At most airports, you have to send electronics larger than a phone through the security X-ray machine on their own. That means your laptop, camera or tablet can’t be buried at the bottom of your backpack. You’re going to need to take them in and out while navigating a conveyor belt, plastic bins, other harried travelers and a likely frustrated TSA agent. Make this process less irritating to all by making sure your tech can slide in and out of your luggage with minimal fuss. (P.S. No e-cigarettes or vapes are allowed in checked bags.)
8. Arrive at the airport.
You know the rules. Get to the airport two hours prior to an international flight and 90 minutes before a domestic flight. At bigger airports with more possibility of long security lines, you might want a little more time. But in the U.S., there’s actually an app for that. The MyTSA app crowdsources wait times in security lines at airports across the country so you can be prepared.
9. Arrange for checked bags.
With more and more flights giving folks complimentary gate checks due to overflowing overhead bins, you might want to do a little shuffling to make sure all your necessities are in a carry-on. AKA, keep your toothbrush in your purse. Same goes for traditional checked bags if you’re bringing larger luggage.

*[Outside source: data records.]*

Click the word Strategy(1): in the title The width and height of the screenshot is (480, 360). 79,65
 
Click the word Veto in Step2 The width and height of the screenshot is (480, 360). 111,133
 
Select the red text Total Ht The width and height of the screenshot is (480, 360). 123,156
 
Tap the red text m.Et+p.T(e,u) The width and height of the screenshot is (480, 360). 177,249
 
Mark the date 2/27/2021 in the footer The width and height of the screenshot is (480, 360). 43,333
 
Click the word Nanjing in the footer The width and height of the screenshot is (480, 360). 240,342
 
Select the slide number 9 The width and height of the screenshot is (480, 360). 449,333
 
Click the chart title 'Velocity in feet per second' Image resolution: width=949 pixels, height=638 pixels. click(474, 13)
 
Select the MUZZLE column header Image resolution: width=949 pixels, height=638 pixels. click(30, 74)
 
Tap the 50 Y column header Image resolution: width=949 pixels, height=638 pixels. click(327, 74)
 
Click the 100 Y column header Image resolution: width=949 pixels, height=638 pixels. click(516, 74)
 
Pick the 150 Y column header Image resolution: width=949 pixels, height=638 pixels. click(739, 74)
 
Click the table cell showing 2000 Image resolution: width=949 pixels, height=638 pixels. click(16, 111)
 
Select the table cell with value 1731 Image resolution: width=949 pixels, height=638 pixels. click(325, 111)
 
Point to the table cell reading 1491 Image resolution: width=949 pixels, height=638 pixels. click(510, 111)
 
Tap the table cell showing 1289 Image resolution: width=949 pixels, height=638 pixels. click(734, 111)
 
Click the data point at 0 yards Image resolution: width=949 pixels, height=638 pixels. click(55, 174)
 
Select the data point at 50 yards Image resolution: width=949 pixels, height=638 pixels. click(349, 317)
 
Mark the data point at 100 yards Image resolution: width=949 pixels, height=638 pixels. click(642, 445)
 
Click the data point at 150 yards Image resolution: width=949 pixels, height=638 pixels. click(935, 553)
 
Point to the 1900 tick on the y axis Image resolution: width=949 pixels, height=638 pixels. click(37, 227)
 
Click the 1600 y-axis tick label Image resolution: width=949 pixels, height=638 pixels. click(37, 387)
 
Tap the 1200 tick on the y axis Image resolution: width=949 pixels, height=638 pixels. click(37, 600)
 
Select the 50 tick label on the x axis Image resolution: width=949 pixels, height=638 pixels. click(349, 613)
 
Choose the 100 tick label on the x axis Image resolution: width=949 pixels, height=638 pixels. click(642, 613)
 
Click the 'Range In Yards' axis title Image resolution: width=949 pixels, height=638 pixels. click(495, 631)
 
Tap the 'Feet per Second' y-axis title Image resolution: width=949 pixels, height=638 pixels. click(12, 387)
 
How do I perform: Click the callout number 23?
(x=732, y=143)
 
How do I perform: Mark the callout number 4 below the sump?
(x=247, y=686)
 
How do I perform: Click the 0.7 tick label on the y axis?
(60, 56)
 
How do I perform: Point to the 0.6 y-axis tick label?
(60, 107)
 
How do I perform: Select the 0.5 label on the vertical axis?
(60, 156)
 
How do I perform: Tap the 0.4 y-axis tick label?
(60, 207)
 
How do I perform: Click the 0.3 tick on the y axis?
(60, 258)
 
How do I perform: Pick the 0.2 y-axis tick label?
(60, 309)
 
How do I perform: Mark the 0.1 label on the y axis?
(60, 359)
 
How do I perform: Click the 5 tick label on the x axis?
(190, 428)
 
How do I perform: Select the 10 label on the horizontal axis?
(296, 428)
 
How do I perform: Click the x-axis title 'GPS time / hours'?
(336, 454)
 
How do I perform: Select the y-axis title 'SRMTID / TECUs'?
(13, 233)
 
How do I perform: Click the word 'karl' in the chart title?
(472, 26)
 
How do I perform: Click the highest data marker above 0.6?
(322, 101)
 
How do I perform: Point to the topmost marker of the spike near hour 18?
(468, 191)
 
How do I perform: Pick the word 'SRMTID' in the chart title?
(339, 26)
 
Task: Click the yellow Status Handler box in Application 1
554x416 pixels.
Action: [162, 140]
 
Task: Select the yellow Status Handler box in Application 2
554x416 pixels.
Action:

For those with international transfers between airports or longer layovers, check with your airline to make sure you understand whether your checked bags will travel directly to your final destination or if you need to grab them at the baggage claim in between flights.
10. Know your layovers.
Transfering from one flight to another? If you have a really quick turnover, don’t hesitate to ask a flight attendant to help you out. They can get you off your plane more quickly and point you immediately in the direction of your next flight. Sometimes you can even nab a seat closer to the front of the plane.
11. Make a restroom run.
Just like when you were a kid, we don’t care if you think you don’t have to go. You’ll be happier having used a restroom on the ground rather than the cramped and icky airplane bathroom. Believe us on this one.